O artigo defende que, apesar do resultado mais ou menos estável para o Parlamento Europeu, estas eleições demonstram mais uma vez que não existe uma história única na UE. Disputam-se, ganham-se e perdem-se eleições em questões nacionais que podem tirar a UE do rumo.

Ou seja, se o presidente Macron perder sua aposta eleitoral, a extrema direita na França pode tentar enfraquecer a UE e minar sua posição global dentro do bloco. A Alemanha, onde o governo também foi enfraquecido, pode não ser capaz de unir todos em torno de suas posições para repelir a extrema-direita.
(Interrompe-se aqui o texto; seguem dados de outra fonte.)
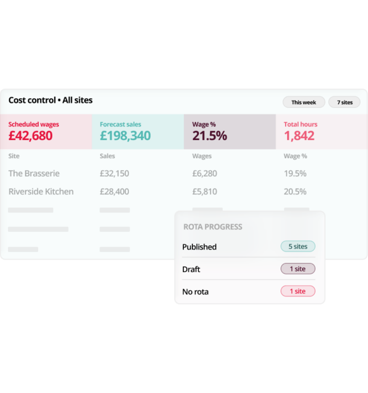Click the Cost control All sites heading
Viewport: 368px width, 393px height.
pos(51,100)
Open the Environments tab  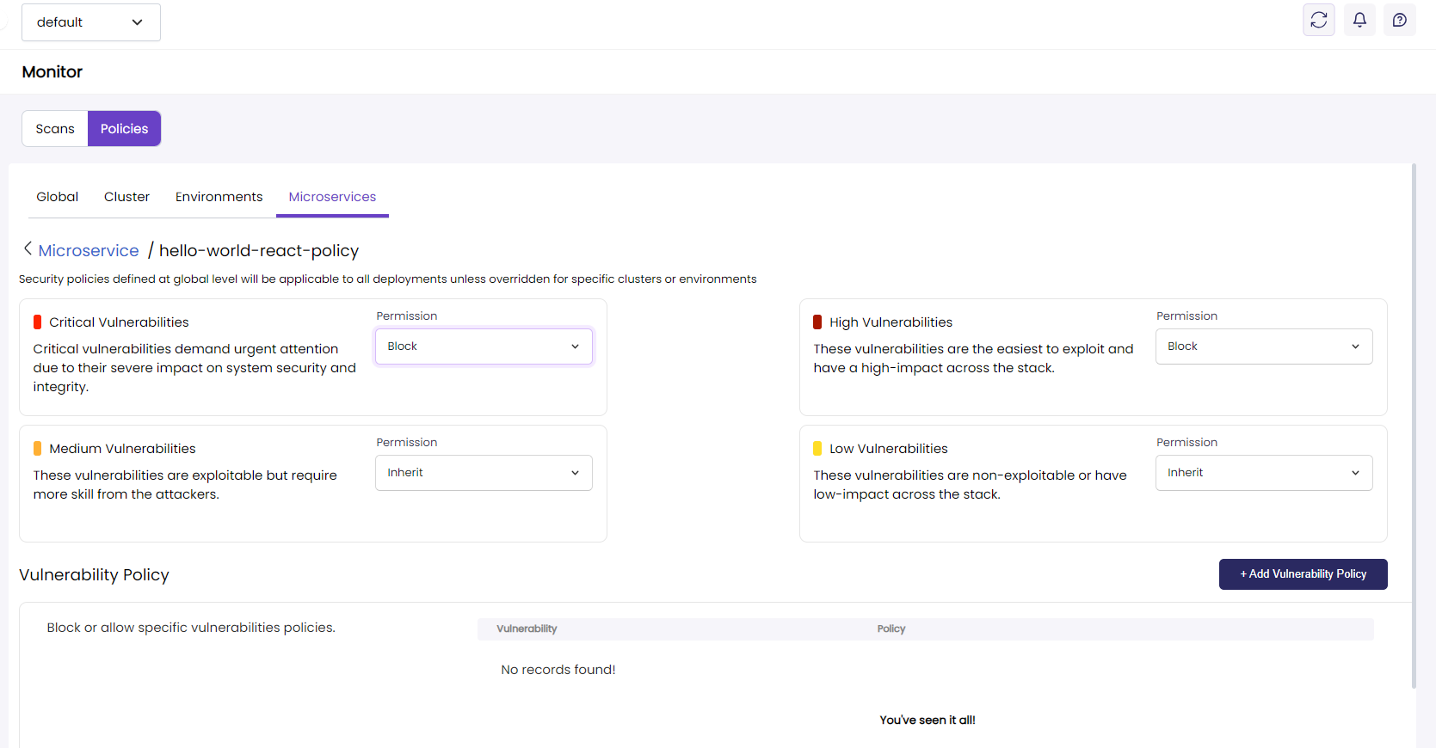click(219, 197)
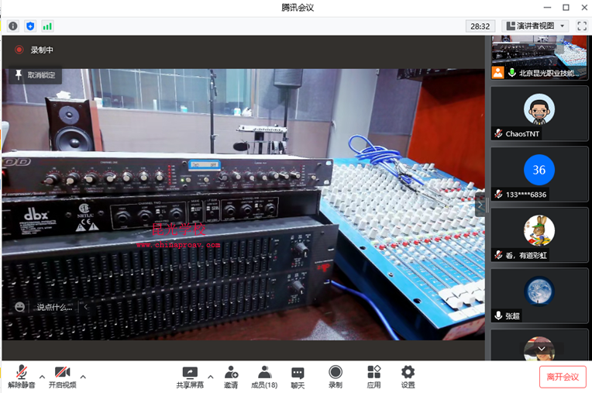This screenshot has width=592, height=393.
Task: Open the 聊天 chat panel
Action: [298, 377]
Mas Macron vencer a aposta, continuará pressionando para moldar posições na França e em Bruxelas. “O resultado das eleições parlamentares francesas é crucial, especialmente numa altura em que a UE provavelmente prosseguirá com políticas industriais para fazer face aos desafios globais provenientes tanto dos Estados Unidos como da China. O que não é claro é se estas políticas servirão os interesses franceses em detrimento do mercado único da UE e, em última análise, do consumidor europeu.”

O texto finaliza lembrando que o que pode se tornar o resultado das eleições europeias menos polêmico é a recondução de Ursula Von der Leyen como presidente da Comissão Europeia. “Com os números a seu favor, e Paris e Berlim distraídas por seus próprios problemas internos, sua recondução pode ser mais certa do que se pensava.”